Recent data thefts by outside attackers at several U.S. hospitals have grabbed headlines in the past year for stealing millions of patient records. But serious breaches by two clerical workers at a Toronto-area hospital shows the importance of the Canadian health care sector looking out for insider threats.
That was one of the messages Tuesday at a conference on cybersecurity in critical infrastructure industries — which includes hospitals.
“Several years ago you might be able to get away with an audit committee or a board meeting and not necessarily have the topic (of breaches) come up,” Jeff Curtis, chief privacy officer at the Toronto’s Sunnybrook Health Sciences hospital told a panel. “My experience is it’s the first, if not the last topic that always comes up (now) at a board review of IT.”
One of the most recently-publicized Canadian hospital breaches were at the Toronto-area Rouge Valley Health System, where in 2013 a clerk used data from its electronic patient system to sell Registered Education Savings Plans to new mothers, while last year another clerical staffer was found selling data on mothers to a firm that sold RESPs.
Both staffers had authorized access to Rouge Valley’s Meditech health records system; both violated hospital policy. Unfortunately because of the way the system was configured it couldn’t tell how many patient records were compromised, so Rouge Valley ended up having to notify 14,000 people their records might have been misused.

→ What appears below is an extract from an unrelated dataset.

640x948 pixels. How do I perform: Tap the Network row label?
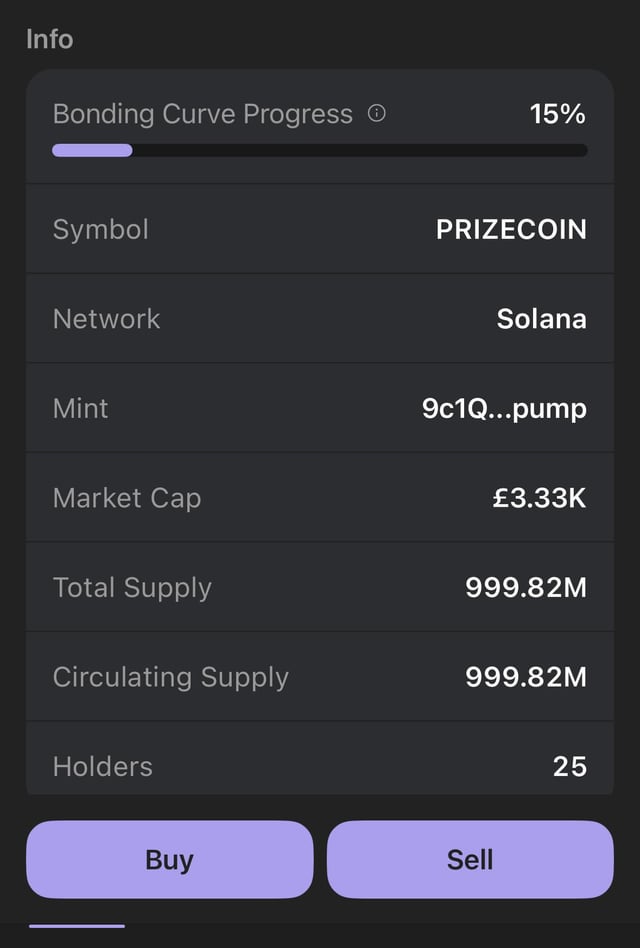coord(106,319)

As a result last December the provincial information and privacy commissioner concluded the hospital failed to comply with the Ontario Personal Health Information Protection Act, ordered Rouge Valley to it can audit all instances where staff access personal health information on its electronic information systems.
It also had to review and revise its privacy training tools and materials, immediately conduct privacy training for clerical staff, and conduct privacy training for the rest of the hospital’s staff over the next six months.

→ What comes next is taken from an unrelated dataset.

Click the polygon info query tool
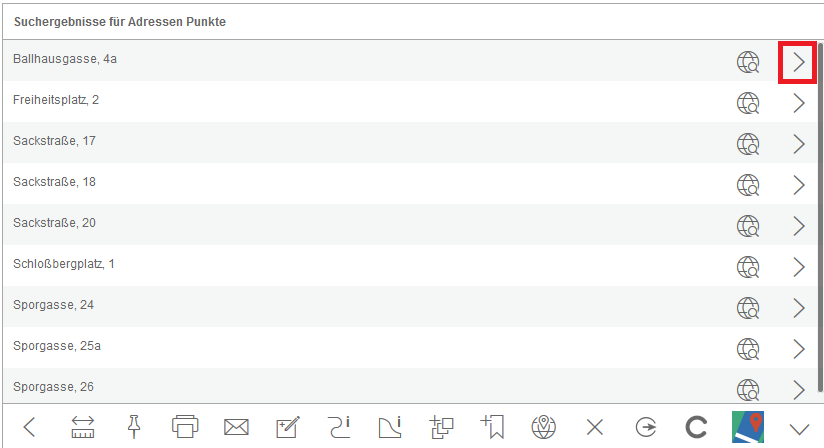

(UPDATE: In August, 2016 a former maternity ward nurse and a former broker with the RESP firm were sentenced to three months’ house arrest, part of six-month conditional sentences, as well as two years’ probation and 340 hours of community service.)
While the commissioner’s order has been appealed, it could impact all of Ontario’s health institutions, Curtis said. So he mandated new data controls at Sunnybrook including mandatory privacy impact and security threat risk assessment reviews of the more than 100 IT systems with personal patient records and pulling random access audits.
(On the subject of random audits, he advised that doesn’t mean randomly checking who accessed any patients’ records but logically figuring out where there might be suspicious access — although, he admitted, who would have thought personal information on new mothers might be at risk? Curtis didn’t mention that well-known patients could be targets — last year staffers at two Toronto health facilities leaked information to the media about then Toronto Mayor Rob Ford’s cancer treatments,)
As a result of the Rouge Valley and the highly-publicized U.S. breaches Sunnybrook is keeping a closer eye on how staff use IT, Curtis said, including warning them on the use of social media about their work and being aware of phishing attempts.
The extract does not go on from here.